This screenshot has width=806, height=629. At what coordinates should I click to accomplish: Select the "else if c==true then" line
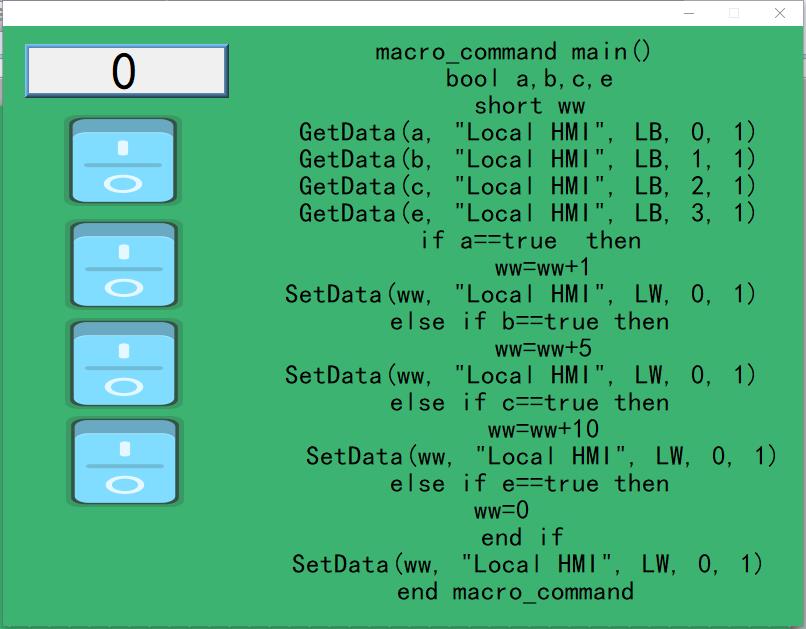pos(529,403)

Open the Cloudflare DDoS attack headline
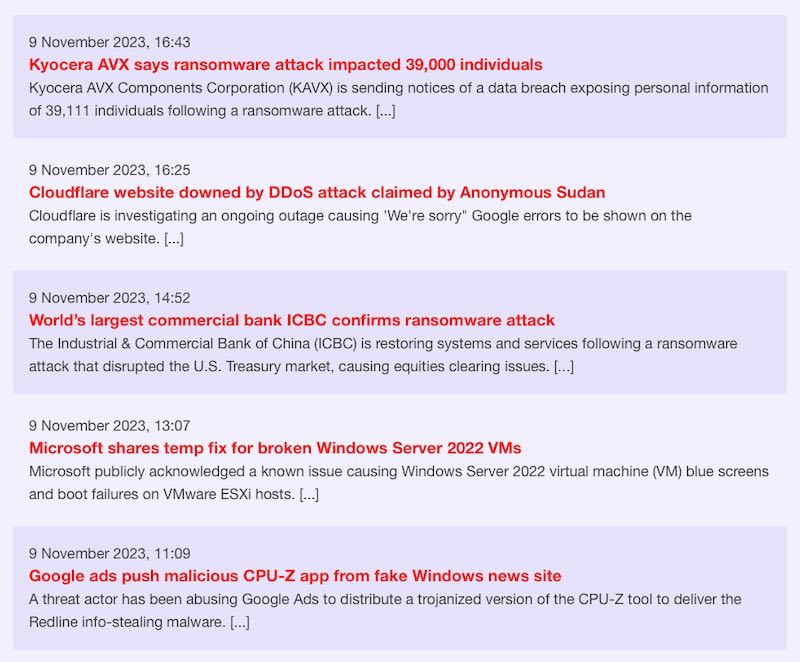[317, 193]
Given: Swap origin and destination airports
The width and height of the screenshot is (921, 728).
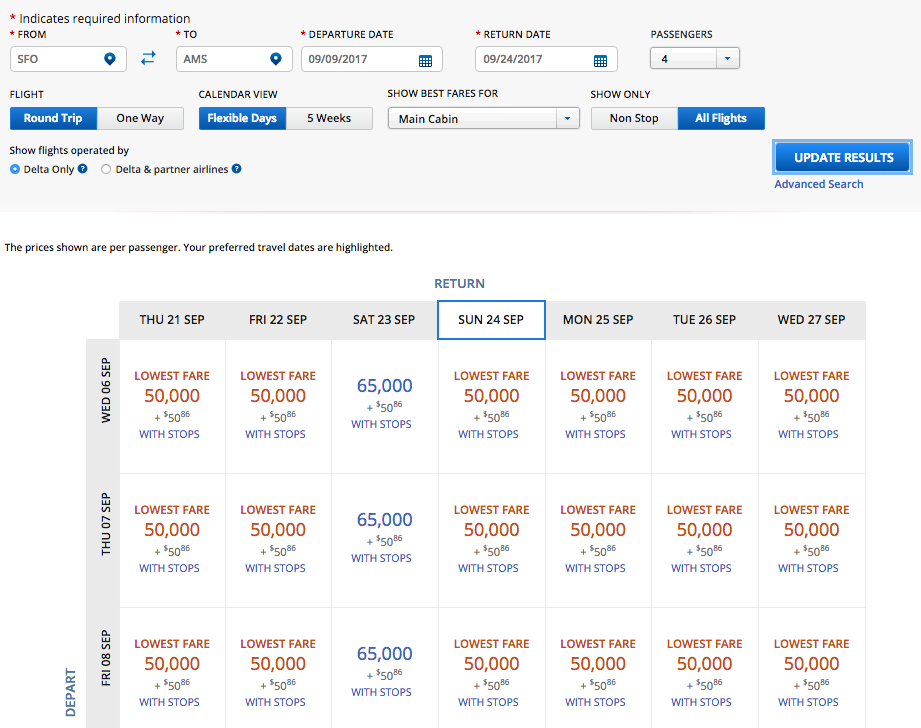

========================

When you copy the lines above, drop the pictures and keep everything else exact.

This screenshot has width=806, height=629. At what coordinates should I click to accomplish: Select the "else if c==true then" line
pos(529,403)

Open the Cloudflare DDoS attack headline
[317, 193]
Given: Swap origin and destination airports
The width and height of the screenshot is (921, 728).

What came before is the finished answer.